From the paper review guidelines below, set down word for word the passage starting with "- Describe the" and going on through "experiments well executed?".

> [Document text]:
-- start --

CS 8803 DML: Data Management and Machine Learning
(Fall 2018)
Paper Review
For each class, the student must select one paper out of the
two papers, and submit the paper review the night before
class.
The presenter of a paper will lead the discussions of the
questions and comments in the reviews he/she receives. All
students are required to actively participate in the discussion.
Submission Guideline
- The review must be emailed to the Instructor and the TA by 9:00pm
EST the night before the class.
- The title of the email must be "CS 8803 DML Paper
Review {Your GT User ID} {Title of the Paper}"
- The review content should be in the body of the
email, NOT as an attachment.
- Late submissions will not be accepted.
- If you are presenting a paper for a class, then you don't
need to submit any review for that class.
- Given unpredictable workloads students may have during the
semester, you are allowed to miss at most three reviews
during the semester.
Review Structure
Each review must contain the following information:
- Summary: (An overview of the main idea and contributions
in one paragraph)
- What is this paper about?
- What is the main contribution?
- Describe the main approach & results. Just facts, no
opinions yet.
- Summarize the insights resulting from the empirical study.
- Strength: (State at least three strengths of the paper)
- Is there a new theoretical insight? Or a significant
empirical advance?
- Did they solve a standing open problem? Or a good
formulation for a new problem? Or a faster/better solution
for an existing problem?
- Any good practical outcome (code, algorithm, etc)?
- Are the experiments well executed?

-- end --

> [Material]:
-- start --

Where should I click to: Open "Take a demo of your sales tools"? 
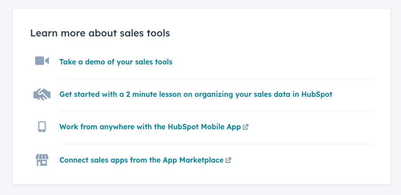coord(116,62)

-- end --

> [Response below]:
- Describe the main approach & results. Just facts, no
opinions yet.
- Summarize the insights resulting from the empirical study.
- Strength: (State at least three strengths of the paper)
- Is there a new theoretical insight? Or a significant
empirical advance?
- Did they solve a standing open problem? Or a good
formulation for a new problem? Or a faster/better solution
for an existing problem?
- Any good practical outcome (code, algorithm, etc)?
- Are the experiments well executed?